“Big-eater” vs. bug
In the Mad magazine comic strip Spy vs. Spy, a pair of sinister-looking agents—one dressed in white, the other in black—constantly compete to come up with clever plots for evading or exterminating each other. Something similar happens in infectious diseases, with invading bacteria or viruses trying to subvert their host’s immune system, and immune system cells employing counter-strategies.
A major player in that intricate interaction is the macrophage (big eater), an amoeba-like white blood cell that crawls around searching for invaders and other particles to ingest, somehow recognizing what it should eat and what it should simply slide over. By looking closely at its biology and chemistry, researchers like Joel Swanson hope to learn exactly how the macrophage operates when it does its job successfully and how disease-causing microbes are sometimes able to exploit the macrophage’s normal processes to gain an advantage.
“A famous scientist I studied with once said to me, ‘We can learn a lot more about infectious disease by studying the macrophage than we can by studying any individual pathogen,’” says Swanson. To that end, his research group builds microscopes and develops techniques for observing and analyzing the chemistry inside living macrophages.
Adam Hoppe, a research investigator who worked with Swanson, invented ways of analyzing digital images from a fluorescence microscope that provide never-before-possible, three-dimensional information about the distribution and abundance of molecules inside macrophages or other cells. “So we now have a tool for looking at host-pathogen interactions in three-dimensions,” says Swanson. Hoppe’s inventions are centerpieces of the Department of Microbiology & Immunology’s recently established Center for Live Cell Imaging.

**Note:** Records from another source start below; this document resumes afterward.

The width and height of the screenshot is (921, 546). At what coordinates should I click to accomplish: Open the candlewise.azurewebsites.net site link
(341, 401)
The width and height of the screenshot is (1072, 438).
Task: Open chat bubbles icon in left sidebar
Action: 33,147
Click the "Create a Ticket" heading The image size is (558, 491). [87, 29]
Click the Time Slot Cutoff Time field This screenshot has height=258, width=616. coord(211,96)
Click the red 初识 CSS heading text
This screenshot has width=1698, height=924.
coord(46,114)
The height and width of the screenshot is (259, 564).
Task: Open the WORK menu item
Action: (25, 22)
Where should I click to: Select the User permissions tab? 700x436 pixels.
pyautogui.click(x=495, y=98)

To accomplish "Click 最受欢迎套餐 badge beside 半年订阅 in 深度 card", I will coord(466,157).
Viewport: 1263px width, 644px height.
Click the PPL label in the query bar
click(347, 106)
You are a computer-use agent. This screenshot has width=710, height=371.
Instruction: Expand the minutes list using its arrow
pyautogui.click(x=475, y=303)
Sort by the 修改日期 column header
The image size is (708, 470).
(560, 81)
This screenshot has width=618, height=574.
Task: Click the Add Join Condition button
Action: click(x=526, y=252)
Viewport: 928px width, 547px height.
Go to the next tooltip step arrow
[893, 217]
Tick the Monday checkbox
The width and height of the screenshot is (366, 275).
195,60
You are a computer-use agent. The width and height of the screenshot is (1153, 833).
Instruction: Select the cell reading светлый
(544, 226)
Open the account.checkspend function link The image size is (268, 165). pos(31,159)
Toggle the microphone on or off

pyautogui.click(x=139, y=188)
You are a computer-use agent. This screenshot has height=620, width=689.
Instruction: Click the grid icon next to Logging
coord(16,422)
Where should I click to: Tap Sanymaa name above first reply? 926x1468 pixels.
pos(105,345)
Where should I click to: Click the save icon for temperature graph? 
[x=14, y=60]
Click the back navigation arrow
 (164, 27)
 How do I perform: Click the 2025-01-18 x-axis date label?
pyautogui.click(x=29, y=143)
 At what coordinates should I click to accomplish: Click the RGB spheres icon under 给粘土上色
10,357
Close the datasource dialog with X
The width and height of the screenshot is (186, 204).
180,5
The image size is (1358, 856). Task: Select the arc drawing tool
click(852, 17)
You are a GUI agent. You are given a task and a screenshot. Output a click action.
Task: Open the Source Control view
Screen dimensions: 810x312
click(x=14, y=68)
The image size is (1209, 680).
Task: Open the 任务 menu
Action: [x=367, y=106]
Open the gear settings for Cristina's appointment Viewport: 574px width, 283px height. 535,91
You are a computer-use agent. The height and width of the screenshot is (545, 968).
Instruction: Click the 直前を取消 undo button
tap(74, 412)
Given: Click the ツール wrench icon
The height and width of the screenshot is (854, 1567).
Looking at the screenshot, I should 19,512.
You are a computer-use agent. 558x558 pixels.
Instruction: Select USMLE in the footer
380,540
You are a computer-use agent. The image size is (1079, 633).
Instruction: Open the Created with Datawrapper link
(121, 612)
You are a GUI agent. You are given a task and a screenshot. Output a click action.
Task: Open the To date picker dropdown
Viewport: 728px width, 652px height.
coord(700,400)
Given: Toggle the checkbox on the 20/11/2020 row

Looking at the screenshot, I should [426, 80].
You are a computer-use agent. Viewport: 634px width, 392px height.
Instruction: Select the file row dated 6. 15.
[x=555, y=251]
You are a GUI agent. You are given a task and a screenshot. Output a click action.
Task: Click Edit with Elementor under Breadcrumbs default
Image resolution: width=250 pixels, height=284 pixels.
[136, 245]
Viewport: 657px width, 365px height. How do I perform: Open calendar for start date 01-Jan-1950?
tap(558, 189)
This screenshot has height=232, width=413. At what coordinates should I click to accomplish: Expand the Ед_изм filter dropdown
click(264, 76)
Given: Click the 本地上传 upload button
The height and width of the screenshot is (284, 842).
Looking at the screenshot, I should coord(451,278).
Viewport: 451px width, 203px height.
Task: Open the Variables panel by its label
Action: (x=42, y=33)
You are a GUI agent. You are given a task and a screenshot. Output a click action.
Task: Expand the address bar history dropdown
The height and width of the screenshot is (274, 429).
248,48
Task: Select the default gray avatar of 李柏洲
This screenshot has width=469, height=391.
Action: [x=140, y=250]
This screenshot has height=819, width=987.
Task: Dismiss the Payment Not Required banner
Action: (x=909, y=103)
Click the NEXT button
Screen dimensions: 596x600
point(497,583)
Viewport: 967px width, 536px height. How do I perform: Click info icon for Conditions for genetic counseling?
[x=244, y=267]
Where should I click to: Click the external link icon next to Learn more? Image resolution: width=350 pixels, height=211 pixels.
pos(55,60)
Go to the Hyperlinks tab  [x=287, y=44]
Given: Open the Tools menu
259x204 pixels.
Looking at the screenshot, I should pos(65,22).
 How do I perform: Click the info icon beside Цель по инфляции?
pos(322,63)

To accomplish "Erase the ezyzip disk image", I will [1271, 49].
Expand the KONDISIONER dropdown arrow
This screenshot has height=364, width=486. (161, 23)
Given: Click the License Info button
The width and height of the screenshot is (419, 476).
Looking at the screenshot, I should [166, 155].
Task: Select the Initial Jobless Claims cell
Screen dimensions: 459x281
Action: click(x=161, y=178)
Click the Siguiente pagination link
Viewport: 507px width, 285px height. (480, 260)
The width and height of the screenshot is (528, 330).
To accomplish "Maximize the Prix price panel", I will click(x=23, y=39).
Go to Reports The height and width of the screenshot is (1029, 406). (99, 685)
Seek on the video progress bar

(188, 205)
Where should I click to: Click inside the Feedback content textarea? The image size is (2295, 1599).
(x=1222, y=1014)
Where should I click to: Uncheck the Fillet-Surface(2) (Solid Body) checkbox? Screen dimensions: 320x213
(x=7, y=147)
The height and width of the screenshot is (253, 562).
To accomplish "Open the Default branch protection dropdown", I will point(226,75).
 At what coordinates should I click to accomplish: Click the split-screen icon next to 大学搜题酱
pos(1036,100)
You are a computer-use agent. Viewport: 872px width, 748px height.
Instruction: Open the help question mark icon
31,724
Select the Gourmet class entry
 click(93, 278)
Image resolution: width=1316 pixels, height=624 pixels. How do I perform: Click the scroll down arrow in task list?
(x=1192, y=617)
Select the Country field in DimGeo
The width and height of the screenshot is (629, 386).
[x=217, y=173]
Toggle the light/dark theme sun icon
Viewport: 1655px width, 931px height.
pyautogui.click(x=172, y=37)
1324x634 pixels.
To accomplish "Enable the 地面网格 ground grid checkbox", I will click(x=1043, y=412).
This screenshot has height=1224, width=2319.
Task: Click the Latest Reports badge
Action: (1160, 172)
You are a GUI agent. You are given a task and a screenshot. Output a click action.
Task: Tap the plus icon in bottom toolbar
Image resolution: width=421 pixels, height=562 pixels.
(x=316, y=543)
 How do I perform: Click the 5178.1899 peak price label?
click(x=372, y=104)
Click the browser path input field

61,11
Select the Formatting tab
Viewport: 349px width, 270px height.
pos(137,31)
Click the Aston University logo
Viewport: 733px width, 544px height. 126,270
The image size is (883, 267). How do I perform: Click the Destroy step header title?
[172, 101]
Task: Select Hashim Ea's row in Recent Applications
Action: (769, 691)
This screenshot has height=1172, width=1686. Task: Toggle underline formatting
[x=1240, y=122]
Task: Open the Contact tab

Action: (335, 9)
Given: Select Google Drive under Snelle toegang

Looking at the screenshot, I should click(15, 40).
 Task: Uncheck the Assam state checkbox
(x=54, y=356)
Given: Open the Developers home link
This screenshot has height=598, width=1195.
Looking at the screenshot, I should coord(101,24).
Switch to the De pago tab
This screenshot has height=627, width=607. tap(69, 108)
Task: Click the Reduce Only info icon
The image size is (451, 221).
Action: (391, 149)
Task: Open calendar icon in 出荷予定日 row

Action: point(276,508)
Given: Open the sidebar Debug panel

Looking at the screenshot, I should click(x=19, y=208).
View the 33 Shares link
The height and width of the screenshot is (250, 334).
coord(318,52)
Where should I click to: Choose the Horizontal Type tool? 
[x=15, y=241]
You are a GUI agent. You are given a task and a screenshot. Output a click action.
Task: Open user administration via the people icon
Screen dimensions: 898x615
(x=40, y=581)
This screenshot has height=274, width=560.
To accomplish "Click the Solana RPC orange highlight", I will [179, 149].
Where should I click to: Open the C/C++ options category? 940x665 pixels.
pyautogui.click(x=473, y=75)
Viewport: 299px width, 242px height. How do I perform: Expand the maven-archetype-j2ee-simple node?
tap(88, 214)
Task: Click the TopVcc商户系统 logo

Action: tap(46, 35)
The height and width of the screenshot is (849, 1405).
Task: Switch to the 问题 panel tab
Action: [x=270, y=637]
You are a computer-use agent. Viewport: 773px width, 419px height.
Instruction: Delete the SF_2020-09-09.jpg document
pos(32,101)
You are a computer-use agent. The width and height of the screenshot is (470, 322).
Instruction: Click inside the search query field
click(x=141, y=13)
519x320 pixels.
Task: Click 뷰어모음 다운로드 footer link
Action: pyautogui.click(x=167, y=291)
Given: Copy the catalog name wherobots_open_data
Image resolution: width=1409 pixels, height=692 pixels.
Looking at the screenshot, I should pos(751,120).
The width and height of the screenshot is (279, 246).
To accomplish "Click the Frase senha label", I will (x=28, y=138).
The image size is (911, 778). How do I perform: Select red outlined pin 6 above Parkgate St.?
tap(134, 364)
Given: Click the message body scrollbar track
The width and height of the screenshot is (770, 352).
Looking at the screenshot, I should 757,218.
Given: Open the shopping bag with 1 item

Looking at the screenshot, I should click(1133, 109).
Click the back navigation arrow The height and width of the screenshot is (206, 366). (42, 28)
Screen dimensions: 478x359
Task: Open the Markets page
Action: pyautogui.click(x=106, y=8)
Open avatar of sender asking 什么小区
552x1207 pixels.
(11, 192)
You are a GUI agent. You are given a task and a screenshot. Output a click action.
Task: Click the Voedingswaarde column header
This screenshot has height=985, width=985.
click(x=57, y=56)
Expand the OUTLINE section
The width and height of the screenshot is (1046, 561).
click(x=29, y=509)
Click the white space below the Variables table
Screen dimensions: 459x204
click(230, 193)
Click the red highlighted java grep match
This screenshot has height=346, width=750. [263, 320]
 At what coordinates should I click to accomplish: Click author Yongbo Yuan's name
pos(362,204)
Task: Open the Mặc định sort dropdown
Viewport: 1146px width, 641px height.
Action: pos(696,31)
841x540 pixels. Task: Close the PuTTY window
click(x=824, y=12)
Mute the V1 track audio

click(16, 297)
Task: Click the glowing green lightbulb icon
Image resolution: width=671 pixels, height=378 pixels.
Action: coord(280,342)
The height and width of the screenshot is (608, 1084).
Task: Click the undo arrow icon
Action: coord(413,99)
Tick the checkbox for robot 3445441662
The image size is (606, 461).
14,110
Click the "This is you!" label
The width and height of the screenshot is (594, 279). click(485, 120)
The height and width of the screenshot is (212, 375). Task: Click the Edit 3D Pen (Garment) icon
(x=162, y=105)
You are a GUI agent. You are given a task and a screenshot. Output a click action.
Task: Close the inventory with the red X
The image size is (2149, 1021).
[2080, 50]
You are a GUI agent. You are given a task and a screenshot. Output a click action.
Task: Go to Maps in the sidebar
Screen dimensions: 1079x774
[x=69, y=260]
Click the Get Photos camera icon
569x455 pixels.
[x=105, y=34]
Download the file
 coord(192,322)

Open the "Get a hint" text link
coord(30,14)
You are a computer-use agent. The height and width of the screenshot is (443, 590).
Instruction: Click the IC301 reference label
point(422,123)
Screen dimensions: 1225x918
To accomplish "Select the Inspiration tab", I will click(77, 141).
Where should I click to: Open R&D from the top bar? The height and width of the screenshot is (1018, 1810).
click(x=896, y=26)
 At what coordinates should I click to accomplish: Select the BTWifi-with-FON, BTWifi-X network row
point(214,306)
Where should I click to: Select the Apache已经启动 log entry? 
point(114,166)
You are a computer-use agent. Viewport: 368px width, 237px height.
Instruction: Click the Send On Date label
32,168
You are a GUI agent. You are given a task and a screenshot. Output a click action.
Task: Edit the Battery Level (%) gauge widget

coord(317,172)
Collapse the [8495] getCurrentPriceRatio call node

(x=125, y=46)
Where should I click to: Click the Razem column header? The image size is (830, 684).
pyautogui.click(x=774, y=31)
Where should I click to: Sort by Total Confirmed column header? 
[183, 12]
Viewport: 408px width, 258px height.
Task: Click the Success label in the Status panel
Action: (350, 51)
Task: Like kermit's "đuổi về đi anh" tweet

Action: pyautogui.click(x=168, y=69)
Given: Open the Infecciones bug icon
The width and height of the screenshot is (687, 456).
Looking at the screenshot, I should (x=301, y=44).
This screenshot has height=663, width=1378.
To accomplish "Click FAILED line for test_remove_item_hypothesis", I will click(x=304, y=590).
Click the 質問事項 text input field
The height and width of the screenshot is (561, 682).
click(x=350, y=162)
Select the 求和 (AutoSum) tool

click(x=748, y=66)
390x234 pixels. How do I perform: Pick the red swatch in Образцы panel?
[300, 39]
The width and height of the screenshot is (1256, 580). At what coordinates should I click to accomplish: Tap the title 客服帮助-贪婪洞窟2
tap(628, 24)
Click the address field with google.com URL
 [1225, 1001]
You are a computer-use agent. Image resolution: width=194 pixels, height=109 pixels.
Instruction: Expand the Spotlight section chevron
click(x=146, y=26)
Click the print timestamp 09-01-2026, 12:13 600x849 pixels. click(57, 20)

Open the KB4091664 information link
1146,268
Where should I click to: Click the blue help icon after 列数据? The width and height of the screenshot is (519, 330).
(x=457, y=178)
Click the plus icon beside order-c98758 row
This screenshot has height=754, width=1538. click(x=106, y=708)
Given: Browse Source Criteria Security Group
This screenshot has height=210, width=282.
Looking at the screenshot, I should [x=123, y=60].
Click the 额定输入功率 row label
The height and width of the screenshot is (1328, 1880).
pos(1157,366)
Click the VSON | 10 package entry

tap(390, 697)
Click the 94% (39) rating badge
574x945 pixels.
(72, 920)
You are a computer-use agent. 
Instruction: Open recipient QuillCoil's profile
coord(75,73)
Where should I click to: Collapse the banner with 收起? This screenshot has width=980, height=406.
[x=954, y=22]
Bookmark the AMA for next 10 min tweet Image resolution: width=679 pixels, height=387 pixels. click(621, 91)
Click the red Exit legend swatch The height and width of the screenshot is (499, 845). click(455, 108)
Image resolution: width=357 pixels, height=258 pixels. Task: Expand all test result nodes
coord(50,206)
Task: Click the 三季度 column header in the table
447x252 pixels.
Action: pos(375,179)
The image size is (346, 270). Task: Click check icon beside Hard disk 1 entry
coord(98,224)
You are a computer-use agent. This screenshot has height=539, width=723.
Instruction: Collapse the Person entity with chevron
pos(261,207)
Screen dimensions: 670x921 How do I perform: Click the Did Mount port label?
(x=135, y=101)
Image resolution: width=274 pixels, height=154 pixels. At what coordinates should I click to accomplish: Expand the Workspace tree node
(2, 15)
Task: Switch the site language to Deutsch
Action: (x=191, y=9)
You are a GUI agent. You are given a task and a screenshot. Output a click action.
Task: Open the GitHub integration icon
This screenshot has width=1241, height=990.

In one line of work, Swanson’s group has explored what happens when a macrophage swallows up Listeria monocytogenes, a bacterium that is implicated in food poisoning and can cause fever, meningitis and encephalitis. Within a half hour of being taken up and sequestered inside a special compartment in the macrophage, Listeria performs a Houdini act. The wily bug escapes its prison by secreting a protein that dissolves the compartment’s lining. Unless, that is, the macrophage is on the alert, tipped off by signals sent from other immune system cells. In this activated state, the macrophage prevents the captive Listeria from pulling off its escape act.
Recently Swanson and coworkers have begun to focus their attention on interactions between macrophages and Bacillus anthracis, the bacterium that causes anthrax. In collaboration with Microbiology & Immunology associate professor Philip Hanna and professor Marc Peters-Golden in the Department of Internal Medicine, Swanson’s lab is studying how one of the toxins produced by the bug inhibits phagocytosis—the process by which macrophages engulf bacteria. Spying on that interaction and teasing out its details could turn Swanson and associates into counter-agents, devising new strategies to defeat deadly bugs.